* [WHAT THE TASK ASKS] Pick up the forum thread below, where members share pictures of their horses, and keep writing from its final sentence.

* [DOCUMENT EXCERPT]

------------------------------------

# I want to see Pictures of the horses!



## amywalters789 (Mar 20, 2011)

I'm going to take some pics of some of my horses. I'll put them on in alittle while when I'm done.


----------



## lilruffian (Jun 28, 2010)

This is Chico, my 17-year-old Arab mare








And my 10-year-old Fjord mare, Bella


----------



## KennyRogersPaints (Jan 9, 2011)

My 2 year old paint filly =)


----------



## amywalters789 (Mar 20, 2011)

Both of your horses are Georgous! Sorry We had a lesson tonight that didn't end so well. We had one of our students fall. It was not good. But she's ok know. Thank you!


----------



## amywalters789 (Mar 20, 2011)

Well I sould say all 3 of your horses!


----------



## amywalters789 (Mar 20, 2011)

Anyone else wanna show there horses or ponies?


----------



## TamaraB (Nov 17, 2010)

Here is Charlie with my mom riding him, then Missy, and then April.


----------



## mbender (Jul 22, 2009)

I wish I could upload my pictures. I can't as I have no computer yet. I have a few on my profile. Lilruffian, me wants black arab!!!! Kenny, holy beautifulness on your paint! Love her markings. Nice horses guys.
_Posted via Mobile Device_


----------



## csimkunas6 (Apr 18, 2010)

Heres my yearling Rodeo....


----------



## amywalters789 (Mar 20, 2011)

Georgous!! Love them!


----------



## kmdstar (Nov 17, 2009)

Starlite - coming 11 year old Standardbred/QH mare.


----------



## kmdstar (Nov 17, 2009)

Dream - 26 year old Morgan mare.


----------



## amywalters789 (Mar 20, 2011)

They are both very beautiful. Love the big bodies.


----------



## amywalters789 (Mar 20, 2011)

I really like the fresian running it is so nice and pretty!


----------



## amywalters789 (Mar 20, 2011)

But so are all fo the other horses beautiful as well!


----------



## bellagris (Dec 6, 2010)

Gorgeous horses! This is my 'baby' Sable, she is just 3 and well...green broke 

Her first time as a lesson horse with me


----------



## AngieLee (Feb 20, 2011)

My 7 year old Breed Stalk Paint "cody" also my first horse  Love my boy





























And because you mentions Fresians earlier. here's Wenessa, 4 year old Fresian. not mine, but you said you liked them, so i thought i'd share.


----------



## AngieLee (Feb 20, 2011)

i'm loving everyone elses horses by the way  So beautiful!


----------



## fuadteagan (Jun 10, 2010)

*Horses at my barn--and Secret*

I ride and practically own Secret. But, I don't own her nor lease her and here are a few of the barn horsies
_Ok,
The appy is Freedom. Freedom is a like 25 or so year old appaloosa mare. She is very sweet and I took my first lesson on her. She is deep in my heart.... <3 ya girl!

------------------------------------

* [DATA]
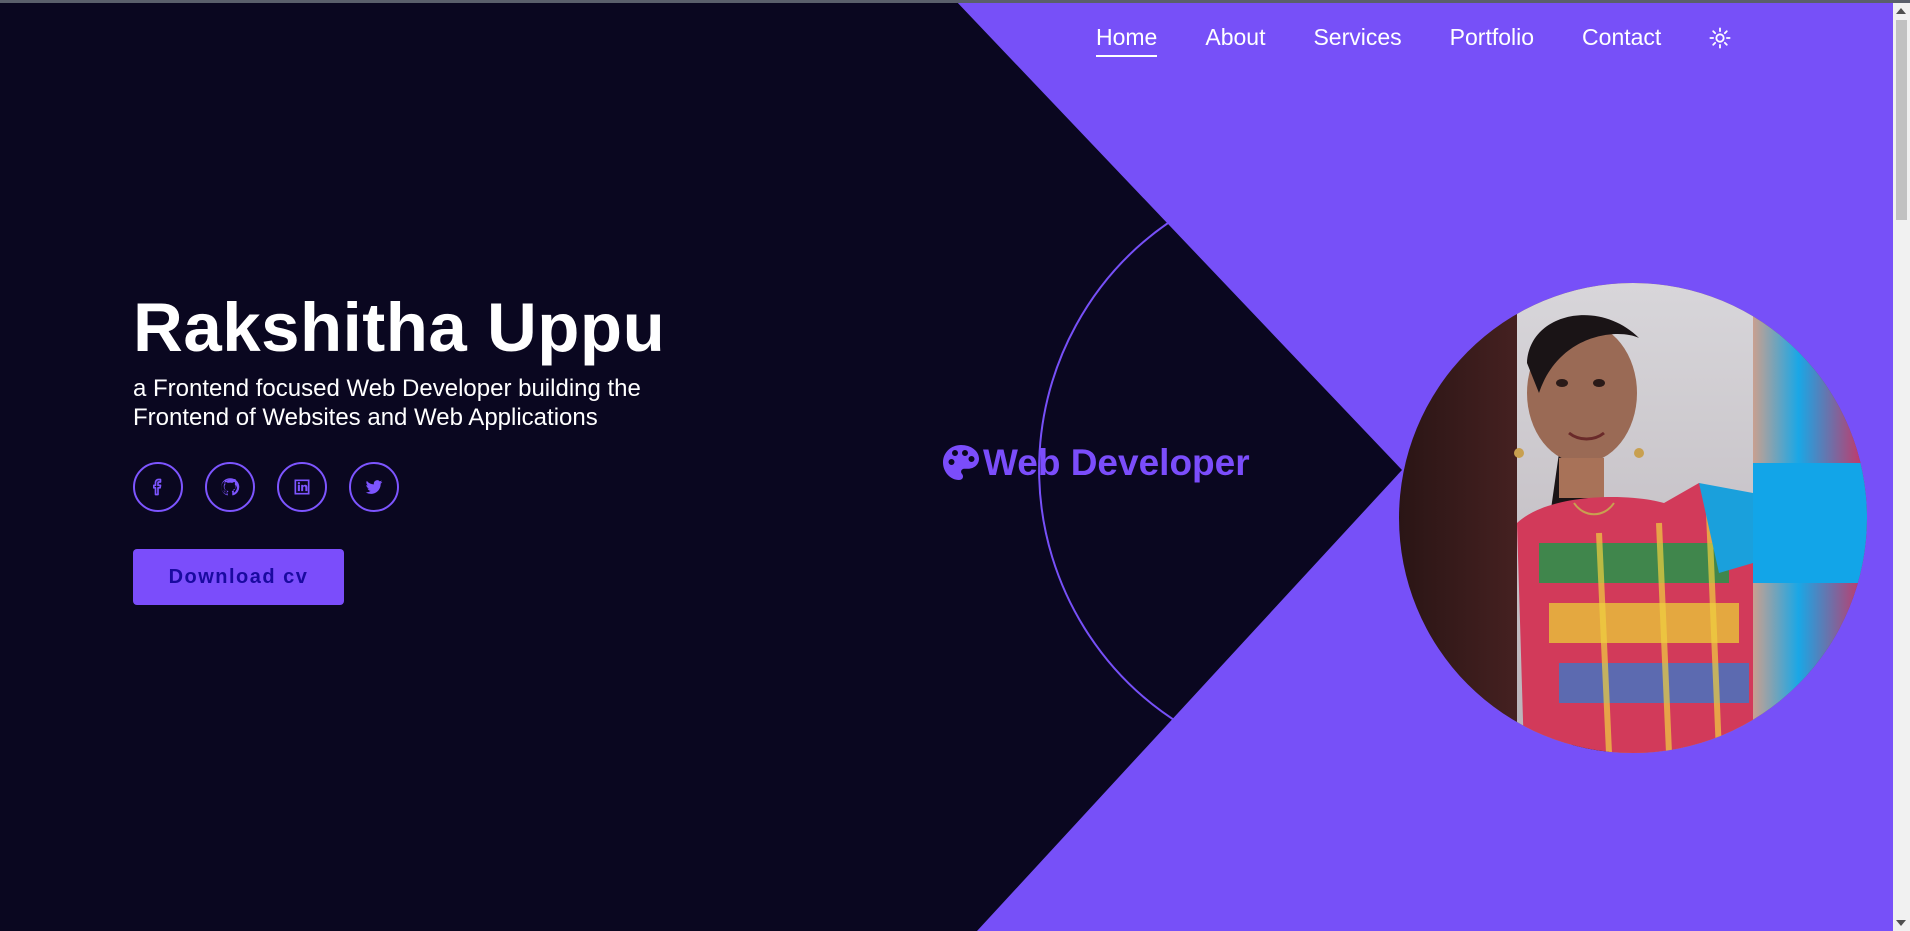 This screenshot has height=931, width=1910. What do you see at coordinates (1902, 467) in the screenshot?
I see `vertical-scrollbar` at bounding box center [1902, 467].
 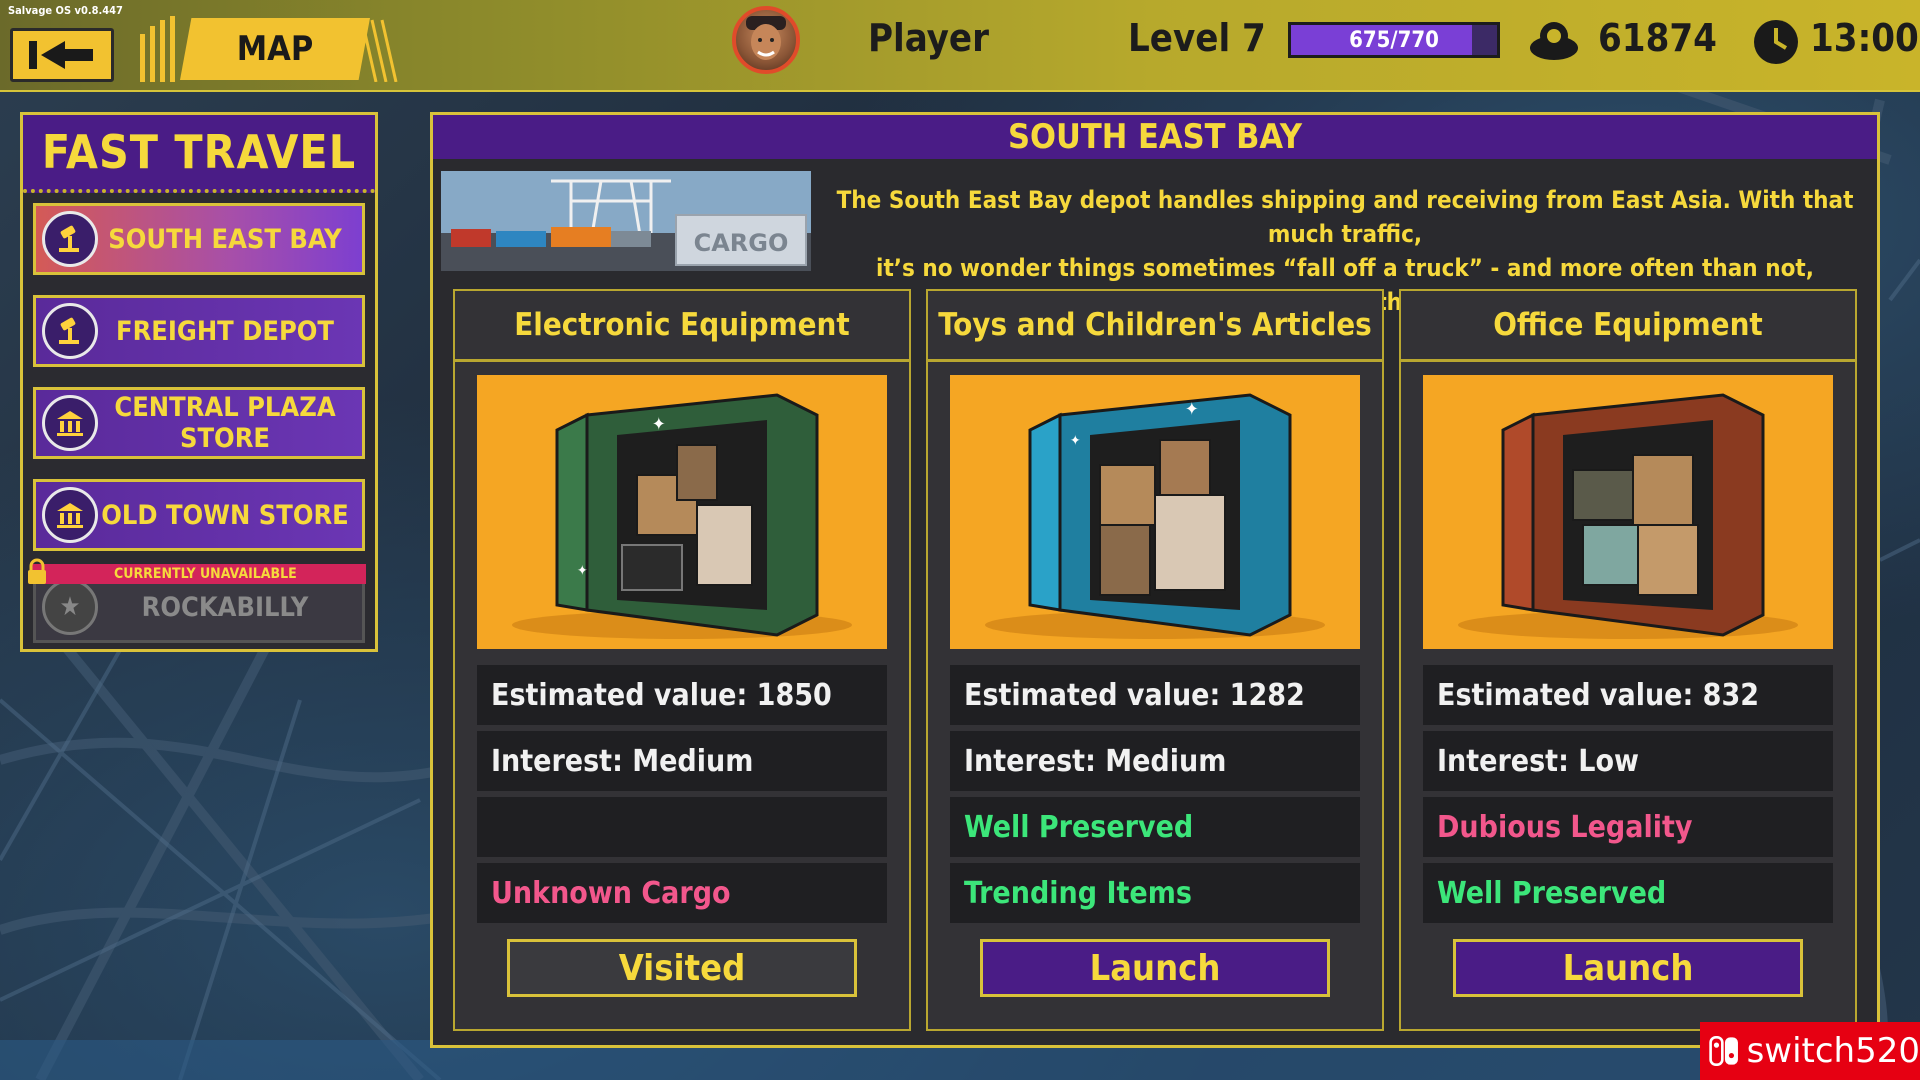 I want to click on watermark-text: switch520, so click(x=1833, y=1051).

------------------------------------

* [REPLY]
The donkey in the back is willy or wilcocks, a cute donkey gelding, not sure on age but <3 him, too. He is very stubborn and loves to escape to get grass. I remember the time when I had spent like 20 minutes trying to shoo him away from the gate. I had to like push him over and I almost fell in horse poop.
Then the bay with the tongue out is Secret, a 16 year old morgan mare. She is amazing and I love her SOOOO much. I hope she lives to be like 35. She is very healthy and sweet, sometimes.
The pony is Archie a 30 or so year old miniature horse!Ahhh, Archie! He bit me once cause I patted him ._








_This is RC, a 20 yr. saddlebred x pinto that is very spooky but pretty. He mostly barrel races for lessons. He doesn't show _








_This is a cute miniature gelding. He is at the farm to being trained to drive. He is quite the little devil. His name is Jack_








_Ok, next. This is Awesome Town (Awesome). He is a bay retired saddlebred that won at championships. He is like 20 years old and is adorable!_








_This is Hank, not sure of breed or age but he is quite an annoying horse_








_This is Bella a chestnut QH that is so awesome_








_This is Eclipse a 14 or so hand appaloosa that is a little over 3 years._








_This is Digger, a saddlebred that used to compete in saddleseat. He is so funny and cute. He loves to nibble on blond hair. _








_This is Chili, a appaloosa that is in training_








_This is Sweepee a cute IDk horse  LOL_








_This is Teddy a like 20 year old ottb_








_This is Gizmo, a cute pinto pony, I wanna ride_








_This is honey a western pleasure QH mare_








So Yep :wink:


----------



## amywalters789 (Mar 20, 2011)

They are all very very Beautiful!!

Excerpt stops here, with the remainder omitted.